## [Assignment]
What lines in the data below mention the string "search"? Copy them out.
******************************
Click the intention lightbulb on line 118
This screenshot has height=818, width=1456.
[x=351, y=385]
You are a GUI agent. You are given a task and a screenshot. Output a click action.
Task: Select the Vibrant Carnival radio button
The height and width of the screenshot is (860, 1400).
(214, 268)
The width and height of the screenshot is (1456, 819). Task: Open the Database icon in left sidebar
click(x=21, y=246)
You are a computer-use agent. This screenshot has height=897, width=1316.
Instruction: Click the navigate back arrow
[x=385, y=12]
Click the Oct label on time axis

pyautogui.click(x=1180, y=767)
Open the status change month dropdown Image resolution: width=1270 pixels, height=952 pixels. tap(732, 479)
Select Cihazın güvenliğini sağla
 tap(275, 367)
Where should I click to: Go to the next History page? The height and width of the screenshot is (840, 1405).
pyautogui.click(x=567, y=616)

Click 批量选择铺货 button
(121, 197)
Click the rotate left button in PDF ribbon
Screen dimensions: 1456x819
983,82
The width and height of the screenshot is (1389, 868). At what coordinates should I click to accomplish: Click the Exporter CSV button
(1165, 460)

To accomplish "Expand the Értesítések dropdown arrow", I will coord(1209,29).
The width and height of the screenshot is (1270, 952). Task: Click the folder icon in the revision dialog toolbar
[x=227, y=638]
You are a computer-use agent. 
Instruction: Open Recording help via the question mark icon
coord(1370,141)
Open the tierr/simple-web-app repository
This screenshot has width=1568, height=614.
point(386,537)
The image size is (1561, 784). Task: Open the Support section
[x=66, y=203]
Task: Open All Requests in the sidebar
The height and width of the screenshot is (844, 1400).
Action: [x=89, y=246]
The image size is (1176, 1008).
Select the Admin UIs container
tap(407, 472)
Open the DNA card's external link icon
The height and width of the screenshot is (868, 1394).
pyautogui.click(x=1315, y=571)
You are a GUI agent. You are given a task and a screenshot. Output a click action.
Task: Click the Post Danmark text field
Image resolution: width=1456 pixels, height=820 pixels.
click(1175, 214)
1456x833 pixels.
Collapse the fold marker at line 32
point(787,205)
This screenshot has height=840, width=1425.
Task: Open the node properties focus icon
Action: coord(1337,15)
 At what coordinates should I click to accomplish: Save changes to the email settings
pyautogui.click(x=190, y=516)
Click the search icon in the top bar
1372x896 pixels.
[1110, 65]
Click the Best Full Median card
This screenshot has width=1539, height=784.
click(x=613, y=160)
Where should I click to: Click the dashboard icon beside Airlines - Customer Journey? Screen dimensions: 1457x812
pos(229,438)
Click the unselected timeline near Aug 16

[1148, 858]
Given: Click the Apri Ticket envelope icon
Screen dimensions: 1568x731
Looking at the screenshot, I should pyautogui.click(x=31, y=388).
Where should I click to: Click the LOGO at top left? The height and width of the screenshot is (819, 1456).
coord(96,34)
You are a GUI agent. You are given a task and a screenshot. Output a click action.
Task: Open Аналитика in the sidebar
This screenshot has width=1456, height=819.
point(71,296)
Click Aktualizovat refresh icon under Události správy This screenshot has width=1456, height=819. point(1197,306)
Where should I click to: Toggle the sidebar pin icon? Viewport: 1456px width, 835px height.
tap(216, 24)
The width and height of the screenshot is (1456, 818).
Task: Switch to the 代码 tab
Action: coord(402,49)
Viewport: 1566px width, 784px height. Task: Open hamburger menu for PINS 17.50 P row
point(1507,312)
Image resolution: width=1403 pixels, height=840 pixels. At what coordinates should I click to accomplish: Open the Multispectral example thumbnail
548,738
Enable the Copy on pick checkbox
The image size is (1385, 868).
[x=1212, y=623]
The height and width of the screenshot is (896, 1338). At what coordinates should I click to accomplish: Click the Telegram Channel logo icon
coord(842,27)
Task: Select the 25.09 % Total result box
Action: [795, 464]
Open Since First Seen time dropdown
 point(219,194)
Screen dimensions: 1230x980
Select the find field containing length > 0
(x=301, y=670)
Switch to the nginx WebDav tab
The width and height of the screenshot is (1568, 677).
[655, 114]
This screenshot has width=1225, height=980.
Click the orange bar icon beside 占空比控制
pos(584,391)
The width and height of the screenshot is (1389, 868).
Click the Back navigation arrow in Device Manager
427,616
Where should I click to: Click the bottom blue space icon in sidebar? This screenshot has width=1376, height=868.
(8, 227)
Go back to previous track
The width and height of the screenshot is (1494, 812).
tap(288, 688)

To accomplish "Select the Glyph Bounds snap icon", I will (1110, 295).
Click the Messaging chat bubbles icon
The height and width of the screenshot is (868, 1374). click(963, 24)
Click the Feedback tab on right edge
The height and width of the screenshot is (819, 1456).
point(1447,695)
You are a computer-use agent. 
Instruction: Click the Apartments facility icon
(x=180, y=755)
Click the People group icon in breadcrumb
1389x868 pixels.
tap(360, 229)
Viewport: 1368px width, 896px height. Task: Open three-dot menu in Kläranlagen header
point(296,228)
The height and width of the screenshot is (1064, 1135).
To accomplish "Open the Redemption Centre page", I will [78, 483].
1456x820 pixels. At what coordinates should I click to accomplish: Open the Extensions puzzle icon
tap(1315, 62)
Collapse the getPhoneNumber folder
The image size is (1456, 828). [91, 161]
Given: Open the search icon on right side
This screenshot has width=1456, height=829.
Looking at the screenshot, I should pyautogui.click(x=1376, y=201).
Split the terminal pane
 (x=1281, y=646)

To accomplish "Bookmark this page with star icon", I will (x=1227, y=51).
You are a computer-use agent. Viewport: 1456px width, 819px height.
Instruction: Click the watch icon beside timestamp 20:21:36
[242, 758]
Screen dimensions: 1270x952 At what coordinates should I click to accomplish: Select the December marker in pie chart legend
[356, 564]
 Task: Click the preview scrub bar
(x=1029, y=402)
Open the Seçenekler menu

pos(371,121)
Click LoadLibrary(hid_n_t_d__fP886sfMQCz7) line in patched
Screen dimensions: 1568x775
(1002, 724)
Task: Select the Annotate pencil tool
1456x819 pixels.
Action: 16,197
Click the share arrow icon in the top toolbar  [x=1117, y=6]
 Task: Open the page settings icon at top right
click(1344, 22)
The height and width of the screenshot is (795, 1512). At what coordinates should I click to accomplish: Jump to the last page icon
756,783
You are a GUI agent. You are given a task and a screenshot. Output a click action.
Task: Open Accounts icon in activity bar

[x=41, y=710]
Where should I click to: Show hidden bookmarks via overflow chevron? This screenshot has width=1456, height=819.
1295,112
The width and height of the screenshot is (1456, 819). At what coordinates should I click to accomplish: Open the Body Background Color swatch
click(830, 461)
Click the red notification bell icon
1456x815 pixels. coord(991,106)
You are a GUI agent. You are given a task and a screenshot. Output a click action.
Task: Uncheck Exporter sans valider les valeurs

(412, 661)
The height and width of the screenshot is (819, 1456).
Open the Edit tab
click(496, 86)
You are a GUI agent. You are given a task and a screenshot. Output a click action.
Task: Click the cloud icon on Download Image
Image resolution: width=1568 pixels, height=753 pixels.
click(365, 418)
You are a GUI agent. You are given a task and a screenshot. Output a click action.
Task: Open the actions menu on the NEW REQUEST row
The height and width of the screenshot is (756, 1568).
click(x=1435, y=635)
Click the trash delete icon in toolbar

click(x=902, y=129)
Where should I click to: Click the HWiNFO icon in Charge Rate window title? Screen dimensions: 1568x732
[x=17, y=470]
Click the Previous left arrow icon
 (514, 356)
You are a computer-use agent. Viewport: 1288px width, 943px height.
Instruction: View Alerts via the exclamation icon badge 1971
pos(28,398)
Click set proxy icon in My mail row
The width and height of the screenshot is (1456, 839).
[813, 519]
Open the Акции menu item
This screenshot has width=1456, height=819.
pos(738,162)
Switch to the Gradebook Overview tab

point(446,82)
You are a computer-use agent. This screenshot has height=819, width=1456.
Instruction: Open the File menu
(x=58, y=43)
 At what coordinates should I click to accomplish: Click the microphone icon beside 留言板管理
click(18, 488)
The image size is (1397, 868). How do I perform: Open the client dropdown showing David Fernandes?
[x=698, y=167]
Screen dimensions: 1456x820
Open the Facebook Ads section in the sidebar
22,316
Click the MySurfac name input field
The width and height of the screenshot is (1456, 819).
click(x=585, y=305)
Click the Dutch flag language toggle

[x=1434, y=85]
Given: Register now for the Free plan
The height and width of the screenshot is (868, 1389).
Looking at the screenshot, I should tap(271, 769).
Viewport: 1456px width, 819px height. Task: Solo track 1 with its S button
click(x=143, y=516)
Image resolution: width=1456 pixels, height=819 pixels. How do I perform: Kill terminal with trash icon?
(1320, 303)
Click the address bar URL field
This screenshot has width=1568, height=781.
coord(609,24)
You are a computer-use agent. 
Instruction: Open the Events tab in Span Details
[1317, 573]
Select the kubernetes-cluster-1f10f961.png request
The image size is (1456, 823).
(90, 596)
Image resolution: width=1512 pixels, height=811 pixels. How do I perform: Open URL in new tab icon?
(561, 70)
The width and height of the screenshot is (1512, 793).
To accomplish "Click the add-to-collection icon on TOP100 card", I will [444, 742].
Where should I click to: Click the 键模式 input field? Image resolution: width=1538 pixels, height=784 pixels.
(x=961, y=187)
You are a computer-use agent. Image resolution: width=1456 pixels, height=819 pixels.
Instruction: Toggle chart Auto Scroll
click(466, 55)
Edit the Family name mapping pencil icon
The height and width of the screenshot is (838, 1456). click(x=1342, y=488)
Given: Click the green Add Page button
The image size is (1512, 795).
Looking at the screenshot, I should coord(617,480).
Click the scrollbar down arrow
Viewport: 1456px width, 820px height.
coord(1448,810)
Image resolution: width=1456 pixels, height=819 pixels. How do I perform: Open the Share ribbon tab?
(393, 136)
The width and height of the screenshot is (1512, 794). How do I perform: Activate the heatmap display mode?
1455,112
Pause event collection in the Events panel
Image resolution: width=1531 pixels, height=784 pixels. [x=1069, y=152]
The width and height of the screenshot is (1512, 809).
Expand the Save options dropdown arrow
******************************
## [Exercise result]
Click the search icon in the top bar
Given: Open the search icon on right side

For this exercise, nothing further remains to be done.